Les grandes œuvres naissent le plus souvent d’un sentiment d’urgence, de la nécessité intime de voir sortir de soi un discours, un instinct, une émotion. Lorsqu’elle remporte la Caméra d’or à Cannes, en mai dernier, Houda Benyamina ne peut contenir ce cri qui émane d’elle et provoque la vibration d’un parterre peu habitué à l’entendre si distinctement. Ce à quoi nous assistons alors n’est autre qu’à l’émergence d’une cinéaste avec laquelle le cinéma français devra désormais composer. Cette française, jeune de banlieue que la vie destinait initialement à un métier de coiffeuse, se dévoile à nous avec Divines, film sur l’émancipation d’une jeunesse qui refuse de se voir sacrifiée sur l’autel du simple salariat.

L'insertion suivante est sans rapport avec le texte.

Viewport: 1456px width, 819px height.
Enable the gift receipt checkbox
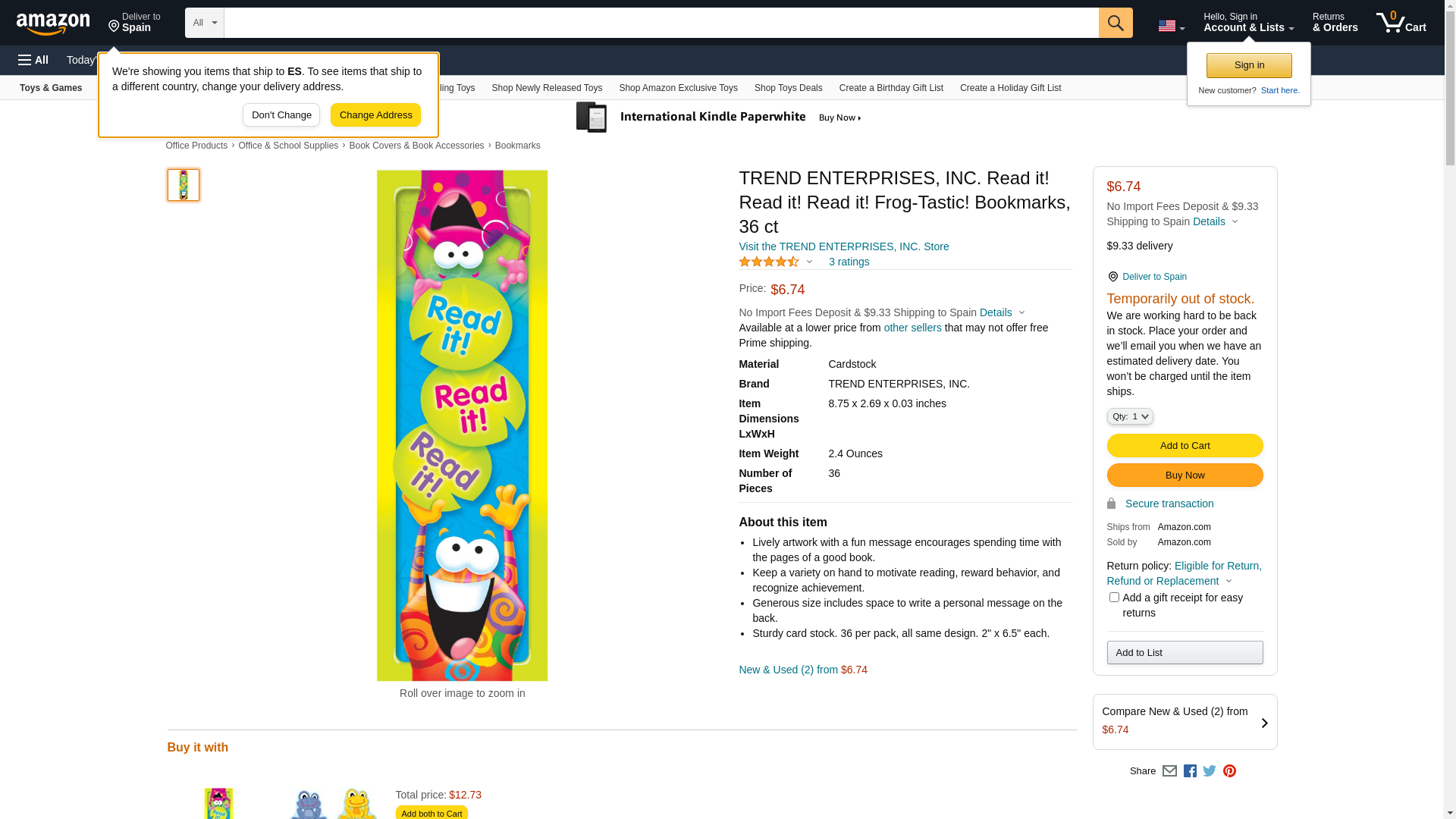click(1113, 598)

Deux figures portent cet ardent refus, Dounia, moteur à explosion empli du kérosène de la jeune Oulaya Amamra, et Maïmouna, lumineux tandem irradié du sourire de Déborah Lukumuena. Prêtes à bouffer un monde dont elles ne savent encore rien, c’est le panache et l’audace, sans autre forme de construction, qui guident et canalisent leur fièvre adolescente. Ce qu’elles veulent ? Devenir riche ; non pas pour accumuler, mais pour s’affranchir du poids d’une société qui ne semble laisser aucune place à leurs désirs, leurs passions et leur quête d’un trésor qui ne serait plus uniquement matériel. Leurs moyens ? Le vol, l’usage du charme et le trafic de drogue, qu’Houda Benyamina filme avec la bienveillance d’une grande sœur, sans doute complaisante par endroits, mais jamais vraiment dupe de ces bêtises de jeunesse auxquelles elle préfère, à la sanction, substituer l’espoir et la tendresse.

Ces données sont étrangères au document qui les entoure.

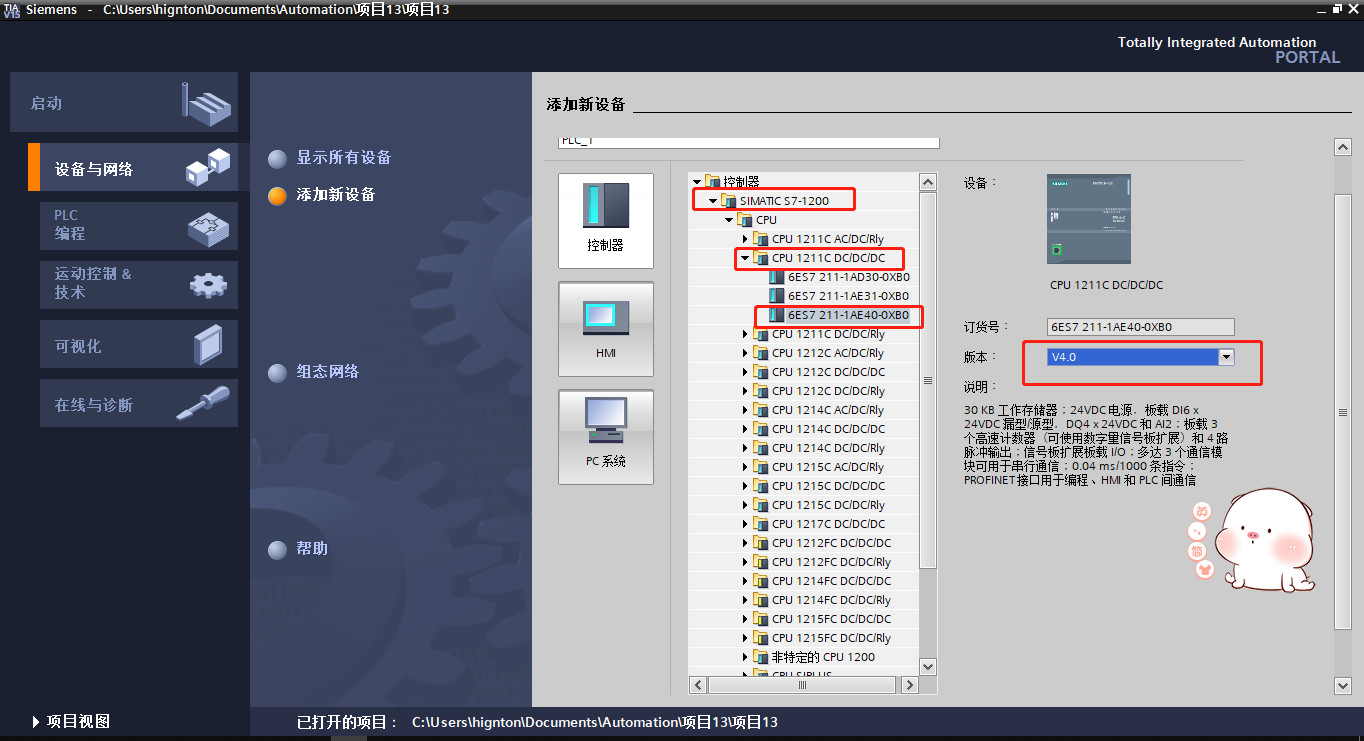
Task: Select order number 6ES7 211-1AD30-0XB0
Action: click(x=848, y=277)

D’abord chronique sociale sur la rage de consommation des pauvres, Divines échappe aux attendues platitudes du genre par des coups de boutoirs et des saillies narratives dont la cruauté s’avère toujours le tremplin nécessaire de l’ambition (le retour de bâton de Dounia rabrouée par une prof qu’elle renvoie à l’indigence de son propre destin). Puis Divines poursuit sa mue, s’arrachant peu à peu à l’étroit carcan d’un Bande de filles sous amphets pour laisser rugir sa réelle soif de cinéma. Le décor des cités devient alors celui d’une tragédie où se mêlent Eros et Thanatos et dont aucun personnage ne pourra sortir indemne. Allégorie du personnage de Rebecca qui délivre la cruelle vérité de son film, Houda Benyamina frappe, caresse, puis frappe encore, si bien que chaque moment de liesse mis en exergue par sa caméra fascinée ne peut laisser place qu’aux conséquences d’une terre brûlée. Fragiles, amoureuses et folles, ses deux figures quittent le monde de l’enfance pour celui des traumas, des bleus qui amènent à se perdre pour grandir. Ne reste alors, après l’explosion, qu’un sentiment d’exaltation que la mélancolie saura reléguer sans jamais toutefois oser l’éteindre.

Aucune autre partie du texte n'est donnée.